Could you duplicate the following lines without changing anything?

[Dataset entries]

○ ○ ○ ○ ○ ○ ○

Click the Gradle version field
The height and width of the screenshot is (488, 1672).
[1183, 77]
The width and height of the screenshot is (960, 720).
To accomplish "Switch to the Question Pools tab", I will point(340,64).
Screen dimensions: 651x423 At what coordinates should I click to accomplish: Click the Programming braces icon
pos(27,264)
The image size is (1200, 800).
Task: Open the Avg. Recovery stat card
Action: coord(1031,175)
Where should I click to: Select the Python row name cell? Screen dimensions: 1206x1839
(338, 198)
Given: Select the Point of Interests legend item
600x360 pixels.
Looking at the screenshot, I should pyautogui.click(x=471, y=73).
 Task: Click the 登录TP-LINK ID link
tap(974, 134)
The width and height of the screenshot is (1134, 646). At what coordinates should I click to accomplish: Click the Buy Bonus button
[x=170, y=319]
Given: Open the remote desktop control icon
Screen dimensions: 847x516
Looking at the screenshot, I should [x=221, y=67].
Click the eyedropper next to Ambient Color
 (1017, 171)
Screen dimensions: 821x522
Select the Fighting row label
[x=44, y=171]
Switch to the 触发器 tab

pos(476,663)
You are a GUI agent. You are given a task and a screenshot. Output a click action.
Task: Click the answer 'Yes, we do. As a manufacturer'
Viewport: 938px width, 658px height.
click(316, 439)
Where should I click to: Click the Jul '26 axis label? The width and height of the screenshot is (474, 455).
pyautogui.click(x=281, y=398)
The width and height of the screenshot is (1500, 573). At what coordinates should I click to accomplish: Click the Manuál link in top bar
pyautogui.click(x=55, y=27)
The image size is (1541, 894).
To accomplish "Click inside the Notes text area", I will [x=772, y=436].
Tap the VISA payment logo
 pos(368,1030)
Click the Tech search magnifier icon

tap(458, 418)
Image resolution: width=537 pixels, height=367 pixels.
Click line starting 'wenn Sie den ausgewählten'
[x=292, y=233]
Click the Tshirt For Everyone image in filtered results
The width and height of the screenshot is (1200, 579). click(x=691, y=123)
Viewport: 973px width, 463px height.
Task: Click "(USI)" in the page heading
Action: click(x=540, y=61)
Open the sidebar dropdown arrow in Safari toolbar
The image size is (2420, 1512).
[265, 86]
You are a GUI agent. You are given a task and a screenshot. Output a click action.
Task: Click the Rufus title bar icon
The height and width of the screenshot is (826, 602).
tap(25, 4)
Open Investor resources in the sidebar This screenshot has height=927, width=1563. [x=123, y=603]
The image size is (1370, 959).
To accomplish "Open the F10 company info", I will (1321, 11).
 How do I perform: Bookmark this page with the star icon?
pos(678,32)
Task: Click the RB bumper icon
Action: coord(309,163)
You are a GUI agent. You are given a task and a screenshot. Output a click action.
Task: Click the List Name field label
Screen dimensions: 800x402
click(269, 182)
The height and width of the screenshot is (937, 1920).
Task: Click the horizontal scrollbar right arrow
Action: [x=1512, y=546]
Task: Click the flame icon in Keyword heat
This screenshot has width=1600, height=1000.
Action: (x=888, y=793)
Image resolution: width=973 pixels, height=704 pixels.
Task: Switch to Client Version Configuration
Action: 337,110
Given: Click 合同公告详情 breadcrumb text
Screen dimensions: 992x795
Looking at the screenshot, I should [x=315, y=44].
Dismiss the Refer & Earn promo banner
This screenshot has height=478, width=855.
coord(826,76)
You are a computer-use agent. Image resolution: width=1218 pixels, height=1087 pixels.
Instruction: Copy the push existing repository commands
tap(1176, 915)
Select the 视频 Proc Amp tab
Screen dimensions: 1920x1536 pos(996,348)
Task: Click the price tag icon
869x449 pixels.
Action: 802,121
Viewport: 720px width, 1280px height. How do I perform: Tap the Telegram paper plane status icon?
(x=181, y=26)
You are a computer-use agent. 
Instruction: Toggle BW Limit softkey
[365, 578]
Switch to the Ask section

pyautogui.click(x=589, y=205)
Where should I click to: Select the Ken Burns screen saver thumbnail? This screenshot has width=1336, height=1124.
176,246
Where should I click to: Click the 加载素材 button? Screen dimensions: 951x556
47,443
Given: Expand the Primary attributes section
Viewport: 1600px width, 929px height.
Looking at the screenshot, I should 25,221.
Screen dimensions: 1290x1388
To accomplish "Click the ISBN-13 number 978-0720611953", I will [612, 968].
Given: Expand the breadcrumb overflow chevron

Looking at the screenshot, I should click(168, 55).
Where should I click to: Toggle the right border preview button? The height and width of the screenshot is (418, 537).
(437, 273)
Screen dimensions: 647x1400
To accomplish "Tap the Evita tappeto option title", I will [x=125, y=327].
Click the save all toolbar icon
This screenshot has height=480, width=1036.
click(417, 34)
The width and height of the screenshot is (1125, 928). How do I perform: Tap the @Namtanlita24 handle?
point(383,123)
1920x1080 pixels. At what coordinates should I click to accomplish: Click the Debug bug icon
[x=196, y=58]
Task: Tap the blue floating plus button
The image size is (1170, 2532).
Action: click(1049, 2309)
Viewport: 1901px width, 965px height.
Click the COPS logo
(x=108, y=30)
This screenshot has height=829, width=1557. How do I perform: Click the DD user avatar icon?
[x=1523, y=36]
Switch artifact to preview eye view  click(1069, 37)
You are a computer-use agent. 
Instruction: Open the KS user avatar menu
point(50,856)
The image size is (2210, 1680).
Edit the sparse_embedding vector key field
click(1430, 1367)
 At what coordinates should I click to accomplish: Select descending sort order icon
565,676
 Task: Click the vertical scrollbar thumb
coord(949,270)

○ ○ ○ ○ ○ ○ ○

EXERCISE OUTPUT:
Click the Gradle version field
The height and width of the screenshot is (488, 1672).
[1183, 77]
The width and height of the screenshot is (960, 720).
To accomplish "Switch to the Question Pools tab", I will point(340,64).
Screen dimensions: 651x423 At what coordinates should I click to accomplish: Click the Programming braces icon
pos(27,264)
The image size is (1200, 800).
Task: Open the Avg. Recovery stat card
Action: coord(1031,175)
Where should I click to: Select the Python row name cell? Screen dimensions: 1206x1839
(338, 198)
Given: Select the Point of Interests legend item
600x360 pixels.
Looking at the screenshot, I should pyautogui.click(x=471, y=73).
 Task: Click the 登录TP-LINK ID link
tap(974, 134)
The width and height of the screenshot is (1134, 646). At what coordinates should I click to accomplish: Click the Buy Bonus button
[x=170, y=319]
Given: Open the remote desktop control icon
Screen dimensions: 847x516
Looking at the screenshot, I should [x=221, y=67].
Click the eyedropper next to Ambient Color
 (1017, 171)
Screen dimensions: 821x522
Select the Fighting row label
[x=44, y=171]
Switch to the 触发器 tab

pos(476,663)
You are a GUI agent. You are given a task and a screenshot. Output a click action.
Task: Click the answer 'Yes, we do. As a manufacturer'
Viewport: 938px width, 658px height.
click(316, 439)
Where should I click to: Click the Jul '26 axis label? The width and height of the screenshot is (474, 455).
pyautogui.click(x=281, y=398)
The width and height of the screenshot is (1500, 573). At what coordinates should I click to accomplish: Click the Manuál link in top bar
pyautogui.click(x=55, y=27)
The image size is (1541, 894).
To accomplish "Click inside the Notes text area", I will [x=772, y=436].
Tap the VISA payment logo
 pos(368,1030)
Click the Tech search magnifier icon

tap(458, 418)
Image resolution: width=537 pixels, height=367 pixels.
Click line starting 'wenn Sie den ausgewählten'
[x=292, y=233]
Click the Tshirt For Everyone image in filtered results
The width and height of the screenshot is (1200, 579). click(x=691, y=123)
Viewport: 973px width, 463px height.
Task: Click "(USI)" in the page heading
Action: click(x=540, y=61)
Open the sidebar dropdown arrow in Safari toolbar
The image size is (2420, 1512).
[265, 86]
You are a GUI agent. You are given a task and a screenshot. Output a click action.
Task: Click the Rufus title bar icon
The height and width of the screenshot is (826, 602).
tap(25, 4)
Open Investor resources in the sidebar This screenshot has height=927, width=1563. [x=123, y=603]
The image size is (1370, 959).
To accomplish "Open the F10 company info", I will (1321, 11).
 How do I perform: Bookmark this page with the star icon?
pos(678,32)
Task: Click the RB bumper icon
Action: coord(309,163)
You are a GUI agent. You are given a task and a screenshot. Output a click action.
Task: Click the List Name field label
Screen dimensions: 800x402
click(269, 182)
The height and width of the screenshot is (937, 1920).
Task: Click the horizontal scrollbar right arrow
Action: [x=1512, y=546]
Task: Click the flame icon in Keyword heat
This screenshot has width=1600, height=1000.
Action: (x=888, y=793)
Image resolution: width=973 pixels, height=704 pixels.
Task: Switch to Client Version Configuration
Action: 337,110
Given: Click 合同公告详情 breadcrumb text
Screen dimensions: 992x795
Looking at the screenshot, I should [x=315, y=44].
Dismiss the Refer & Earn promo banner
This screenshot has height=478, width=855.
coord(826,76)
You are a computer-use agent. Image resolution: width=1218 pixels, height=1087 pixels.
Instruction: Copy the push existing repository commands
tap(1176, 915)
Select the 视频 Proc Amp tab
Screen dimensions: 1920x1536 pos(996,348)
Task: Click the price tag icon
869x449 pixels.
Action: 802,121
Viewport: 720px width, 1280px height. How do I perform: Tap the Telegram paper plane status icon?
(x=181, y=26)
You are a computer-use agent. 
Instruction: Toggle BW Limit softkey
[365, 578]
Switch to the Ask section

pyautogui.click(x=589, y=205)
Where should I click to: Select the Ken Burns screen saver thumbnail? This screenshot has width=1336, height=1124.
176,246
Where should I click to: Click the 加载素材 button? Screen dimensions: 951x556
47,443
Given: Expand the Primary attributes section
Viewport: 1600px width, 929px height.
Looking at the screenshot, I should 25,221.
Screen dimensions: 1290x1388
To accomplish "Click the ISBN-13 number 978-0720611953", I will [612, 968].
Given: Expand the breadcrumb overflow chevron

Looking at the screenshot, I should click(168, 55).
Where should I click to: Toggle the right border preview button? The height and width of the screenshot is (418, 537).
(437, 273)
Screen dimensions: 647x1400
To accomplish "Tap the Evita tappeto option title", I will [x=125, y=327].
Click the save all toolbar icon
This screenshot has height=480, width=1036.
click(417, 34)
The width and height of the screenshot is (1125, 928). How do I perform: Tap the @Namtanlita24 handle?
point(383,123)
1920x1080 pixels. At what coordinates should I click to accomplish: Click the Debug bug icon
[x=196, y=58]
Task: Tap the blue floating plus button
The image size is (1170, 2532).
Action: click(1049, 2309)
Viewport: 1901px width, 965px height.
Click the COPS logo
(x=108, y=30)
This screenshot has height=829, width=1557. How do I perform: Click the DD user avatar icon?
[x=1523, y=36]
Switch artifact to preview eye view  click(1069, 37)
You are a computer-use agent. 
Instruction: Open the KS user avatar menu
point(50,856)
The image size is (2210, 1680).
Edit the sparse_embedding vector key field
click(1430, 1367)
 At what coordinates should I click to accomplish: Select descending sort order icon
565,676
 Task: Click the vertical scrollbar thumb
coord(949,270)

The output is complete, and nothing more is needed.